I have been using our trimming scythe to harvest bracken in one of the fields at the Trust. Mature bracken stalks are pretty tough, so I used a 65cm Styria blade, which is capable of cutting rougher stuff without sustaining unreasonable damage to the cutting edge.
I say “harvesting” rather then “controlling” the bracken because the material I cut will be put to good use in our garden. We use it to mulch garden beds over the winter, where it breaks down to a dark brown, rich looking compost, helps to control weeds and protects the soil over the winter. Bracken is a rich source of phosphorus and the mulch is a useful addition to the garden ecosystem.
Interestingly, using bracken as a mulch in the garden imitates what bracken does out in the field. Left uncut, the bracken fronds collapse and die during the autumn and in effect, create it’s own mulch, covering the ground and killing out competing grasses and herbage. Come the spring, the young bracken fronds emerge with little competing vegetation around them and soon come to dominate an area and spread. The bracken mulch will also protect the underlying rhizomes from frost damage.
By removing the bracken from the field in the autumn, we put it’s excellent mulching capacities to use in a much more useful place (our garden!) and open up the bracken sward in the field, allowing light into competing grass and herbage which will then be in place to compete with the emerging bracken fronds in the spring and check it’s growth. The bracken rhizomes are also more exposed to frost, potentially weakening them.

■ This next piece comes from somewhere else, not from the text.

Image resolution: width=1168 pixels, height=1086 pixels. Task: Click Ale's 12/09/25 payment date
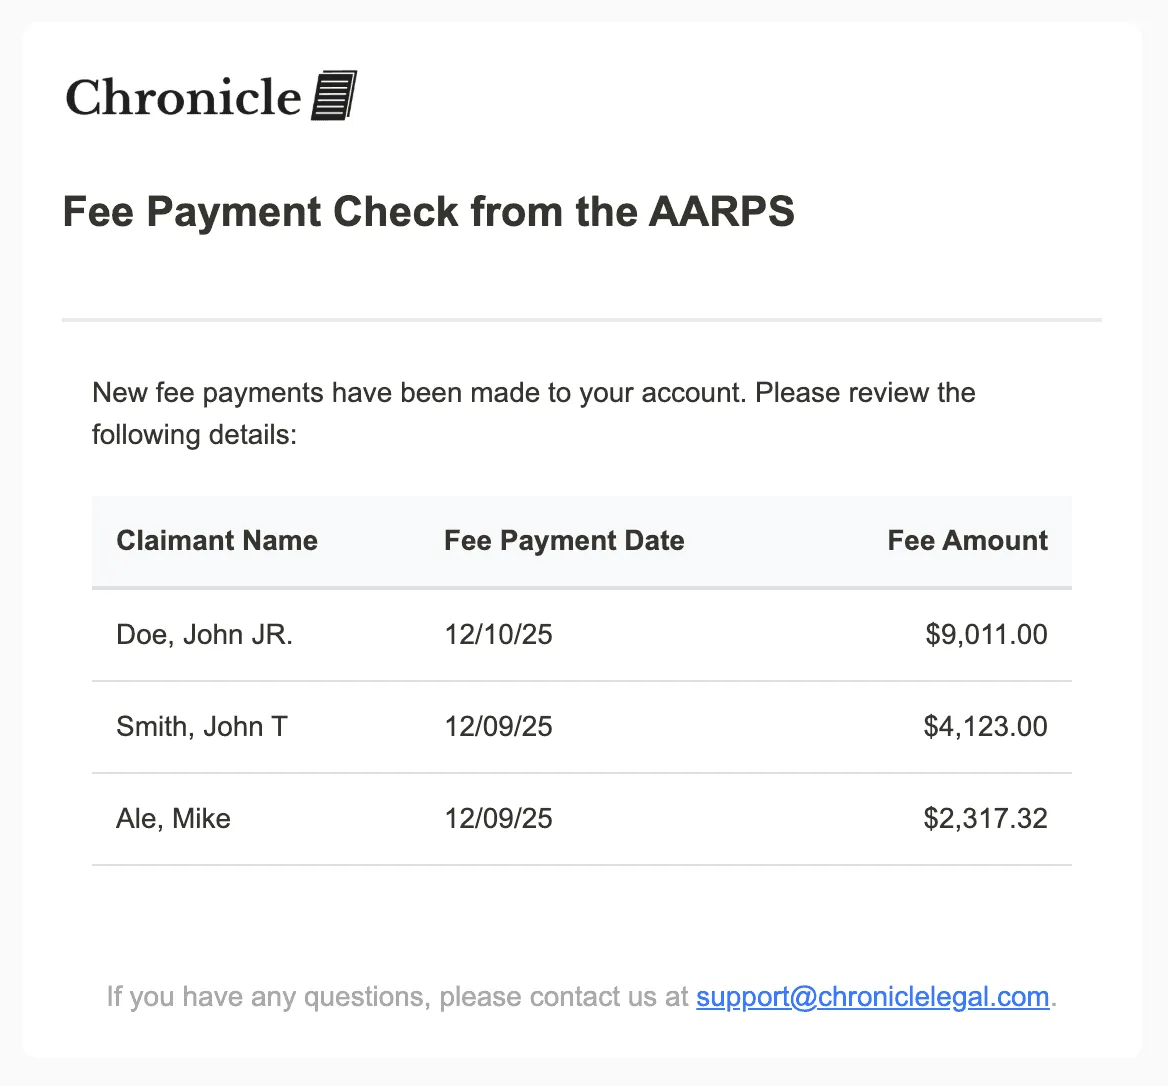pos(498,819)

This is the fifth autumn that we have cut and removed bracken from this area. It is notable that when the bracken is cut now there is grass underneath, whereas in the first year there was only sparse sorrel plants. Although autumn cutting of the bracken does not get rid of it, it does appear to check it’s spread and it provides us with a useful product.
Historically, bracken was an important part of the rural economy with uses including animal bedding and thatch.